Para Benjamín, la revolución no era el tren descarrilado que marcha a toda velocidad para cambiar el mundo, sino todo lo contrario, la revolución es el freno de emergencia de ese tren de la historia. Un alto en el camino para repensarnos, reconstruirnos y evitar así, ir a toda velocidad, sin la capacidad suficiente para cambiar el rumbo, e inevitablemente estrellarnos de frente con nuestras propias contradicciones.
De ahí que las revoluciones lo primero que interrumpen es el tiempo mecánico y lineal, signado actualmente por el despertador y los horarios rutinarios del trabajo y nos introducen en un tiempo peligroso y desquiciado porque, al final todo paro, es un paro en nuestra concepción del tiempo, una interrupción para que pensemos los argumentos con los que pretendemos reescribir la historia, desenmascarar lo que se nos ha presentado como único destino y frenar los abusos desbordados de quienes usufructúan el sistema económico y social imperante; y no una lista de mercado para negociar con el poder de turno unas prebendas y llamarlas pliego de peticiones.
Por eso esta revolución, o estallido social que vive el país debe ser vista, como nos indicó Benjamín, como un freno de emergencia, porque nuestra sociedad se está precipitando descarrilada por los rieles de la corrupción, la desigualdad social, la violencia y el daño inmisericorde a la naturaleza. Un proceso catastrófico que llevó a la miseria y a la pobreza a millones de habitantes del país y devastó e hizo inviables a inmensas franjas de territorio rural y urbano periférico de muchas zonas y ciudades de Colombia.

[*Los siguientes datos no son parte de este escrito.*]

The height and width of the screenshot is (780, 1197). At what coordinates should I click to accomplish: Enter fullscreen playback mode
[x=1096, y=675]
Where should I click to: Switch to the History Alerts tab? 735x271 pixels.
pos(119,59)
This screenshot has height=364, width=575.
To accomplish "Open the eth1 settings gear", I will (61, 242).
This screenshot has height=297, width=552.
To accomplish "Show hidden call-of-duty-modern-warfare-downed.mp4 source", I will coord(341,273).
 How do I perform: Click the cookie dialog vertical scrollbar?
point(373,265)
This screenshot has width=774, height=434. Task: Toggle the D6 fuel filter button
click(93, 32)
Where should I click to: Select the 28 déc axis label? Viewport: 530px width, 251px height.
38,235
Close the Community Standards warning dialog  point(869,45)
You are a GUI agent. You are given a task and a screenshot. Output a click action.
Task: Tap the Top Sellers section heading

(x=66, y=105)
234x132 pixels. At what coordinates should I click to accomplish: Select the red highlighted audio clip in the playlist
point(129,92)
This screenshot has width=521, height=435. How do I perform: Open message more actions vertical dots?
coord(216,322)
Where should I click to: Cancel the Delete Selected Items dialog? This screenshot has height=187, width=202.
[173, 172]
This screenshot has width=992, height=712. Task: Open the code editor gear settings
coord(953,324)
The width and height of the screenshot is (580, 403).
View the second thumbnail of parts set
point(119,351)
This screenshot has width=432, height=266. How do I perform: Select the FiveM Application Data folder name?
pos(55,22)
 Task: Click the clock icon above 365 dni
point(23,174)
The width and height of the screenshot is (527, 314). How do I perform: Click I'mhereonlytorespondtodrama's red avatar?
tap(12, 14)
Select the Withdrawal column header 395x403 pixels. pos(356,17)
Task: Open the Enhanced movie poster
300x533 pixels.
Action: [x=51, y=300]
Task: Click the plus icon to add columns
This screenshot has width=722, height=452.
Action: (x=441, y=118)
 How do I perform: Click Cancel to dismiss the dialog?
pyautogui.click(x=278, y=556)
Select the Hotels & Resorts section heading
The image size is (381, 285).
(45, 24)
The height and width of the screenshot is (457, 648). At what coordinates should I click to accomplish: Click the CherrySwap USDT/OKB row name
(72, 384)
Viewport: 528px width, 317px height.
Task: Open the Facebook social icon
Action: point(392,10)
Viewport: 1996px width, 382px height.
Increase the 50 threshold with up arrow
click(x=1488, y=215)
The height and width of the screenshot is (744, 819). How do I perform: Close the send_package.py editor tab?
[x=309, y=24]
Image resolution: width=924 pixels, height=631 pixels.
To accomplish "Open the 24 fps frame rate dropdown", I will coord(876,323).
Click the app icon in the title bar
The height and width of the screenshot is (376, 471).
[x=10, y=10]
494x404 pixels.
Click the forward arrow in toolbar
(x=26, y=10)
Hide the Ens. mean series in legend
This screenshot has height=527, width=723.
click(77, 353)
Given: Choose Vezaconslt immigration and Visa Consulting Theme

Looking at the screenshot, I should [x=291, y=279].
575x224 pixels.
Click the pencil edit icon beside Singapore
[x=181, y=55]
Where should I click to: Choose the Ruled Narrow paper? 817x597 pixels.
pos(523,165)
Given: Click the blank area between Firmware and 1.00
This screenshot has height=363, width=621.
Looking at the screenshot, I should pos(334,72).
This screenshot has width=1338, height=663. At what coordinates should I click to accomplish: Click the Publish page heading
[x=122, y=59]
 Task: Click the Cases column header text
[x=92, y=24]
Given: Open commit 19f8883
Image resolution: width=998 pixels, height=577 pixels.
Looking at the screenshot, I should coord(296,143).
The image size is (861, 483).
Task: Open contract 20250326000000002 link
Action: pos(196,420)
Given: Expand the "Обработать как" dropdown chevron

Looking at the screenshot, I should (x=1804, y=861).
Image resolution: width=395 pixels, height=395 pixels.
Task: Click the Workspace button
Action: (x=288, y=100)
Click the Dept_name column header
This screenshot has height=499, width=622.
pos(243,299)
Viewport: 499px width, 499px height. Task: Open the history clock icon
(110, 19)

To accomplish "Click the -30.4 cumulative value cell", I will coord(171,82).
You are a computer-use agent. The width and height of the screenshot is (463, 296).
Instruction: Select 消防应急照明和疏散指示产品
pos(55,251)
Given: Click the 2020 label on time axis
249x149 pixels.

No es hora tampoco para esos diagnósticos pesimistas, que pululan en entrevistas y comentarios de pasillo o redes sociales y que invitan a la desilusión, a la desesperanza y a la torpeza; por el contrario, es hora de grandes propuestas, de arriesgadas apuestas, de ideas que abran vías de solución y no catastróficas teorías sin salida, que solo sirven para autosatisfacer los egos onanísticos de una intelectualidad tan inútil como dañina.
El sentido original de la palabra, de origen griego, “crisis”, viene de la medicina y hace alusión al momento crucial en que un cuerpo mejora o muere. Y es en ese momento en que hay que tomar las decisiones acertadas para salvar la vida. Por eso los chinos escriben la palabra crisis, con dos ideogramas, donde uno significa peligro y el otro oportunidad.
Nuestra crisis nacional ha tocado fondo, al punto que el miedo, la rabia, la angustia y la incertidumbre agobian como nunca el sentir de los colombianos, pero especialmente de una juventud incomprendida, desesperada y resuelta a todo por encontrarle sentido a un mundo que se les antoja vacío, por eso es necesario recordar lo que lúcidamente expresó el poeta alemán Friedrich Höderlin: “Allí, donde crece el peligro, crece también la salvación”.